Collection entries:
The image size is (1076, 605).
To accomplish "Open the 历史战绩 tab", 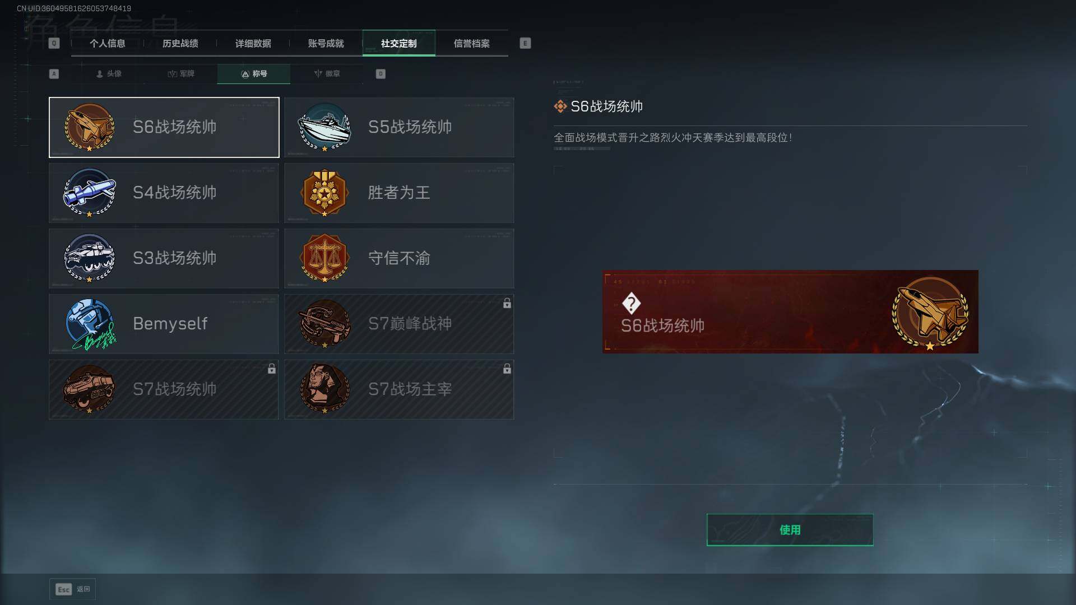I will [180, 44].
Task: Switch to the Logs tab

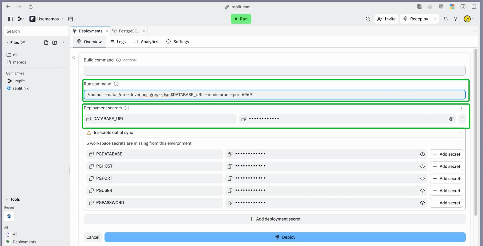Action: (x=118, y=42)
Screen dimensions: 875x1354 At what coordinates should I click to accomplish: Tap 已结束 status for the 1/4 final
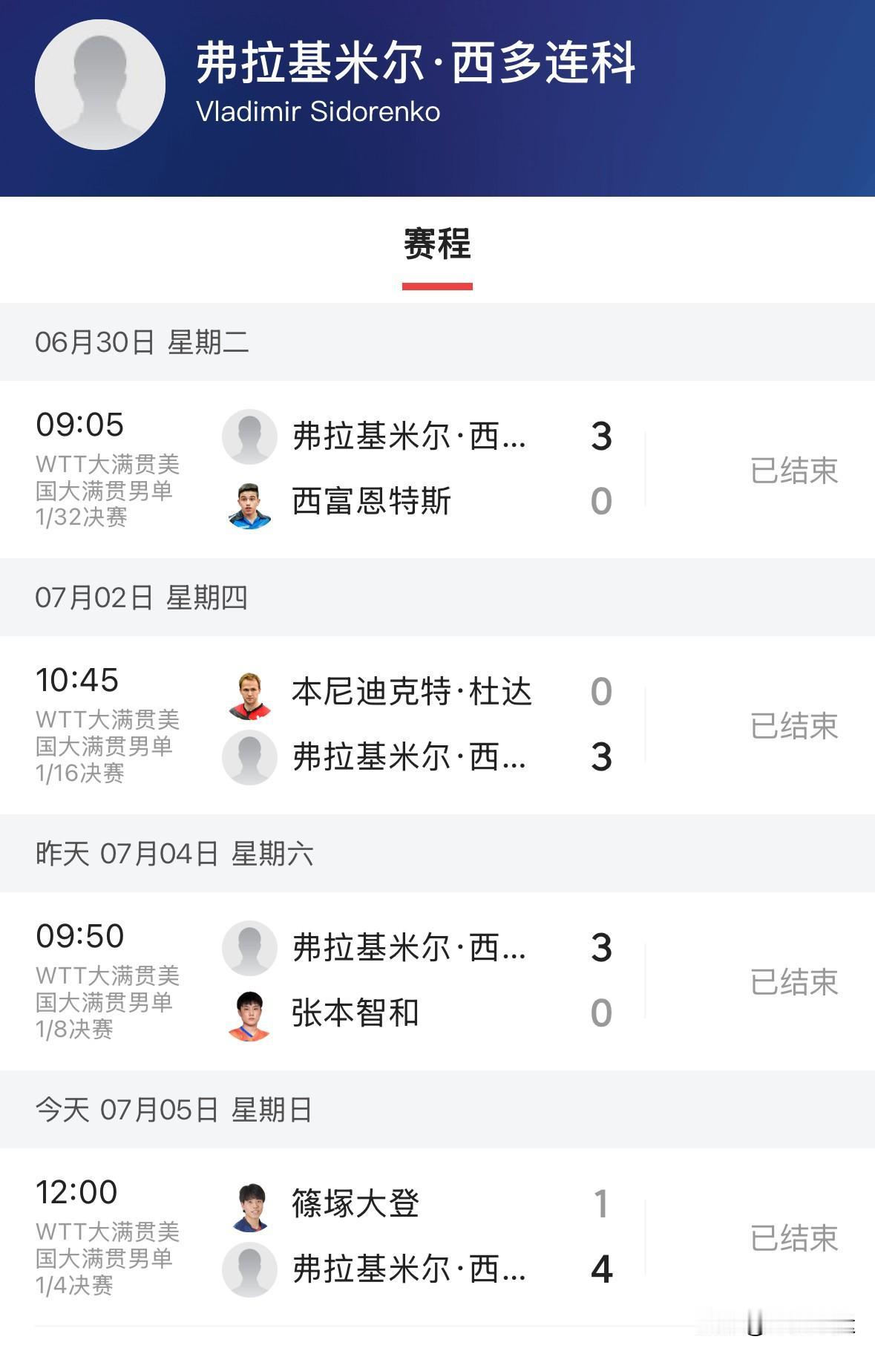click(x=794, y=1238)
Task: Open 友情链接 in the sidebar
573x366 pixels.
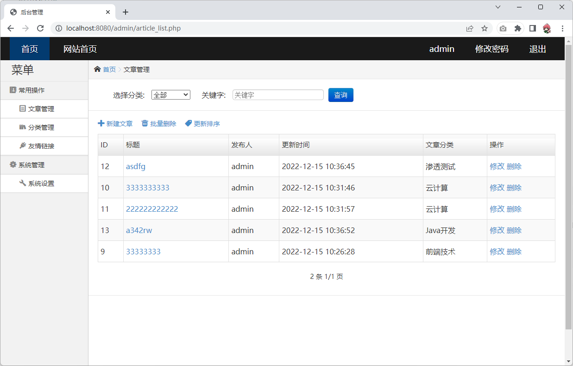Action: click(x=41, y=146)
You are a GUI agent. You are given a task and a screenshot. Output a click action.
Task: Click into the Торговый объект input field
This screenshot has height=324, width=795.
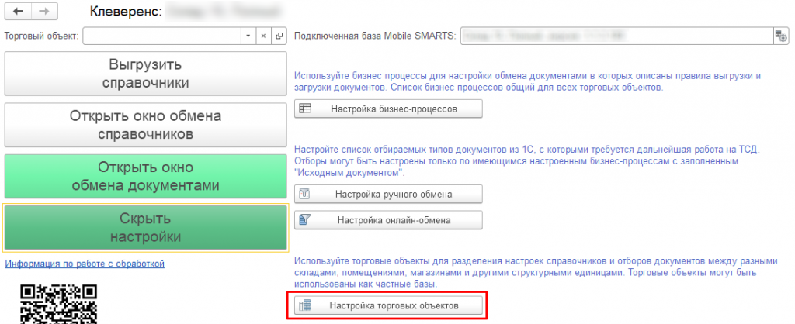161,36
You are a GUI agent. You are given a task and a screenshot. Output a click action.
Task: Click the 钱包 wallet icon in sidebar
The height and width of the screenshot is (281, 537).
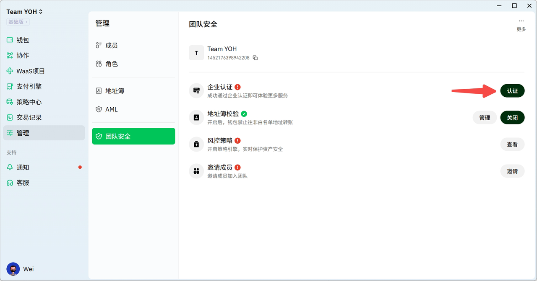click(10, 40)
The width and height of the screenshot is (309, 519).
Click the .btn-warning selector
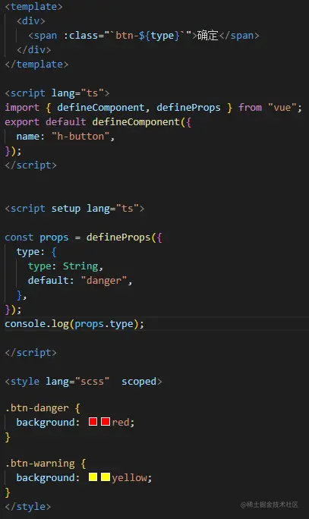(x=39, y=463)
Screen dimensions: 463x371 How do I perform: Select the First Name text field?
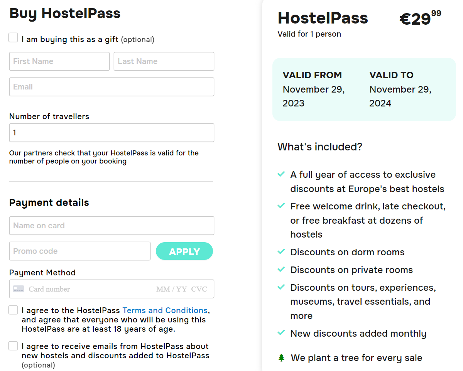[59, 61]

What the exercise asks:
Skip the pictures and retype exactly the lines from the one that contains "Task: Open 友情链接 in the sidebar" to the last line of the records.

Your response:
Task: Open 友情链接 in the sidebar
573x366 pixels.
Action: click(x=41, y=146)
You are a GUI agent. You are given a task and a screenshot. Output a click action.
Task: Click into the Торговый объект input field
This screenshot has height=324, width=795.
161,36
You are a GUI agent. You are given a task and a screenshot. Output a click action.
Task: Click the 钱包 wallet icon in sidebar
The height and width of the screenshot is (281, 537).
click(10, 40)
The width and height of the screenshot is (309, 519).
Click the .btn-warning selector
(x=39, y=463)
Screen dimensions: 463x371 How do I perform: Select the First Name text field?
[59, 61]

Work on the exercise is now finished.